# [Задания]
1. Назовите все фамилии, которые, согласно тексту о Рубцове, Исаевич увековечил в книге «Бодался теленок с дубом».
2. Перескажите в виде списка абзац текста о Рубцове, начинающийся словами «И вот, в воспоминаниях этих членов». Основные факты нужно сохранить.
3. Допишите продолжение текста о Рубцове после его последнего предложения.

# [Исходный текст]
О Рубцове

Константин КУЗЬМИНСКИЙ

ВЕЛИКОРУССКИЙ СОЮЗ ИУДОВИЧЕЙ

Коллеги Рубцова по рязанскому - тьфу! - вологодскому отделению Союза писателей почтили память поэта "Воспоминаниями о Рубцове" - малым тиражом и к тому же, чуть ли не арестованным по выходе. Нет смысла перечислять эту скотоферму - об этом уже потщился великий Исаевич, увековечив в своем "Бодался теленок с дубом" имена всех этих Матушкиных, Баранниковых, Кожевниковых, Ворониных, Поварешкиных. И не лень было, старому дураку! Я так просто - кроме Яшина, да Астафьева и его жены - никого не упомнил. Какие-то, вологодские. Члены, однако ж.

И вот, в воспоминаниях этих членов - вкупе когда - проскальзывает одна и та же нота: о "неустроенности" поэта, мотавшегося из Москвы в Вологду и не имевшего ни там, ни там пристанища, о нищете его, о том, что "вспоминал он сытые годы на флоте, когда о кормежке заботился не он, а старшина" (потом найду страницу, книжку уже Мышь нашла), о редких публикациях, о том, что однокомнатную квартиру в Вологде он получил лишь перед смертью, и "даже не успел в ней пожить".

Это в самой счастливой стране мира. В стране справедливости. А где же были все мемуаристы? А в Союзе, печатались, получали квартиры и не вспоминали "сытую жизнь" на флоте, заботами старшины...

Вся книга - от первой до последней страницы - ложь, фальшь и УМОЛЧАНИЕ. И не только имени "той женщины", как ее называют мемуаристы, не упомянуто. Не упомянута -сама ЖИЗНЬ нищего поэта, который не хотел продаваться.

# [Извлеченные данные]
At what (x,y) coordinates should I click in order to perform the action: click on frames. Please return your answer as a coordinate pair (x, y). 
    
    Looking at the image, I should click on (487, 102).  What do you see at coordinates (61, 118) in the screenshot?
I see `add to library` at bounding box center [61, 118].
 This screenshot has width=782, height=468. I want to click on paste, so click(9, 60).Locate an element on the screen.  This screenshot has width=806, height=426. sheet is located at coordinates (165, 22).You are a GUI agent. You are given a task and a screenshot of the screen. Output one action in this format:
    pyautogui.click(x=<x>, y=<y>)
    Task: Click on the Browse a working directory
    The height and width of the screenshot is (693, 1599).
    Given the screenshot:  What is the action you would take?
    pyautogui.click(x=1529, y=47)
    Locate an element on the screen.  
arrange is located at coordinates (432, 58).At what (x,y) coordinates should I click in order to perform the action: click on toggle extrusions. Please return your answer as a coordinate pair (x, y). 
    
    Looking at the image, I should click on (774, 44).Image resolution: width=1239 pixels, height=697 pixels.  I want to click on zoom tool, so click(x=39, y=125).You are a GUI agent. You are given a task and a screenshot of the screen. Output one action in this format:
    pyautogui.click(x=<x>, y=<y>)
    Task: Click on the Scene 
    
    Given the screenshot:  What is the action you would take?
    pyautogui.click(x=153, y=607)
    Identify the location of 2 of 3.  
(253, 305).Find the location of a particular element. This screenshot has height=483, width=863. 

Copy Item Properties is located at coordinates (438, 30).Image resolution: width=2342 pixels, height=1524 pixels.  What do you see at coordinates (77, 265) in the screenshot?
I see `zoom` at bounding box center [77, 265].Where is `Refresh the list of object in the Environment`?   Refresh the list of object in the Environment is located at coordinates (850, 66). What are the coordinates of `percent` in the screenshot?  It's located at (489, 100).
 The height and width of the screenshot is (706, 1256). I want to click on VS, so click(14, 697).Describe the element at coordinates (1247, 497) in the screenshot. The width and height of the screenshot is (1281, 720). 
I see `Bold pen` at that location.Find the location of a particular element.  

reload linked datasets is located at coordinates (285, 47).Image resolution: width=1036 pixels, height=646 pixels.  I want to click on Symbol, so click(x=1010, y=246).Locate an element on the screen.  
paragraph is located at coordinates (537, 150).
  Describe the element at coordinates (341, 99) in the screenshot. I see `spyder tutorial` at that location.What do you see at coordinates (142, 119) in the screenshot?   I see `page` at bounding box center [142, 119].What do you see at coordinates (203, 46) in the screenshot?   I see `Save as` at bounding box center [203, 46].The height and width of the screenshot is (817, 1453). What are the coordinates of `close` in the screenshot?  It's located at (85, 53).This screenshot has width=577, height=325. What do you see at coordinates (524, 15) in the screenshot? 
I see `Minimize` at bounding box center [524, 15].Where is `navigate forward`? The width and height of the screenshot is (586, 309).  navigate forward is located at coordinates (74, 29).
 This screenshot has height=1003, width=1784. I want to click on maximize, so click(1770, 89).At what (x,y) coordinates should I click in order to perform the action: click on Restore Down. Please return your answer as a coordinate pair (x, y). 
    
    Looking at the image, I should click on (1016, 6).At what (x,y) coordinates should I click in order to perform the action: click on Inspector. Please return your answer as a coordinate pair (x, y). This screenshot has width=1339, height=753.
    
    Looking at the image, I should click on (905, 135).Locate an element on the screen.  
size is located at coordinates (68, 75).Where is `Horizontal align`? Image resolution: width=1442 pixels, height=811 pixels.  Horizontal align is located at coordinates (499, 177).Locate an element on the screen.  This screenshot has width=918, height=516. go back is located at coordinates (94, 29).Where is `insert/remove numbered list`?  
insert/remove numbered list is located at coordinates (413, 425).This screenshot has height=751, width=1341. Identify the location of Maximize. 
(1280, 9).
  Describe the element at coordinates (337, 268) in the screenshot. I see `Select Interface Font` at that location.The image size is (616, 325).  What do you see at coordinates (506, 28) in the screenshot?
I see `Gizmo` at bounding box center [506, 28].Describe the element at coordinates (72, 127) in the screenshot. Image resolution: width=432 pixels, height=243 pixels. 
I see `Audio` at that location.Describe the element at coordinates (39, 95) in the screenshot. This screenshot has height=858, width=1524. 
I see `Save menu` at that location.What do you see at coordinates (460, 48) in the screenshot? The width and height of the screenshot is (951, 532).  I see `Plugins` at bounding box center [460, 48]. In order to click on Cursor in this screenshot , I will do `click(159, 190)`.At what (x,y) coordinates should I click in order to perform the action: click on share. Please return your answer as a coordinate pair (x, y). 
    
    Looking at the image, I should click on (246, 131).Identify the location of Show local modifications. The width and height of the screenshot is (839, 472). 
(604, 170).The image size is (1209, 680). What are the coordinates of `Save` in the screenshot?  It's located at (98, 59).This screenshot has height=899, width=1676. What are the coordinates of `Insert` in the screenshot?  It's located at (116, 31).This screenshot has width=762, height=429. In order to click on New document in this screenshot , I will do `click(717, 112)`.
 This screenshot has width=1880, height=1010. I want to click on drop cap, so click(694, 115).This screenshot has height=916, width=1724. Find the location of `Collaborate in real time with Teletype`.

# [Результаты заданий]
1. Матушкины, Баранниковы, Кожевниковы, Воронины, Поварешкины.

2.
В воспоминаниях повторяется одна и та же нота:
- неустроенность поэта: он мотался между Москвой и Вологдой и нигде не имел пристанища;
- его нищета;
- его воспоминания о сытых годах на флоте, когда о кормежке заботился старшина;
- редкие публикации;
- однокомнатную квартиру в Вологде он получил лишь перед смертью и даже не успел в ней пожить.

3.
Каждая вторая страница в книжке - у меня загнута и помечена, то карандашом, то ручкой. Недомолвки, искажения и - редкие крупицы - полувыговоренной правды. О Рубцове надо писать - особую книгу. Страниц антологии нехватит привести и прокомментировать - каждую из этих страниц. И тираж у Антологии - 500, и кроме Евтушенко - ни один советский поэт или литкритик не может ее купить (как, впрочем, и ставшую сразу же раритетом - тираж 15 000, вышедшую в 1983 году, книгу о Рубцове...) Но бодро пишут коллеги: "Не объяснишь случайностью тот факт, что более 10 человек из нашего литобъединения (при газете "На страже Заполярья" - ККК) - все сверстники почти, одного года призыва ребята ("годки" - на флотском языке) - стали членами Союза писателей СССР. Многие бывшие матросы и старшины сегодня - профессиональные журналисты, получившие после службы образование в Литературном институте, Московском и Ленинградском университетах." (стр.69) - пишет Валентин Сафонов, один из. А Коля Рубцов - не был членом. И почти не печатался (2 тонюсеньких сборника при жизни). И из Литинститута его изгоняли.

Но выживают - Сафоновы. Мне нет смысла писать о них, паче - цитировать. 10 членов Союза - из одного только армейского литобъединения! И всех их надо - кормить. И - снабжать квартирами. И - печатать. Где же тут место непродажному поэту?

Поэтому я уехал. А Коля, вологодский поэт - куда ему? В Нью-Йорк? В Новую Гвинею -стихи папуасам читать?

Пашет во дворе Некрасовки, в мастерне, худог Витя Володин. Из Вятки, деревенский. И посреди Нью-Йоркского кошерно-пуэрториканско-польско-литовско-итальянского Вильямсбурга - создает холсты, "помесь иконы с бытовухой", как их опредил я, или - традиций Сороки и Петрова-Водкина, как их определят искусствоведы. Ему больше нравится мое определение.

Им я - и проиллюстрирую нежно им любимого Колю. Которого он узнал - тут, от меня. Не брать же - иллюстрацией - тексты советских писателей о Коле, или - описание как корреспондент на БМРТ, герой повествования, "писатель Юрий Березовский": "Первым делом выдал ребятам буайбес по-марсельски - изысканную французскую уху. А дальше -больше: "шатобриан" из мороженой говядины, пюре "сен-жермен", соуса да "парфе" -просто закачаешься." (Еремей Иудович Парнов, "Ларец Марии Медичи", Московский рабочий, 1982, стр.71) Это то, что жрут советские писатели на приемах в Сен-Пермен-дю-Пре или Лондоне, но - вряд ли пробовал матрос Коля Рубцов.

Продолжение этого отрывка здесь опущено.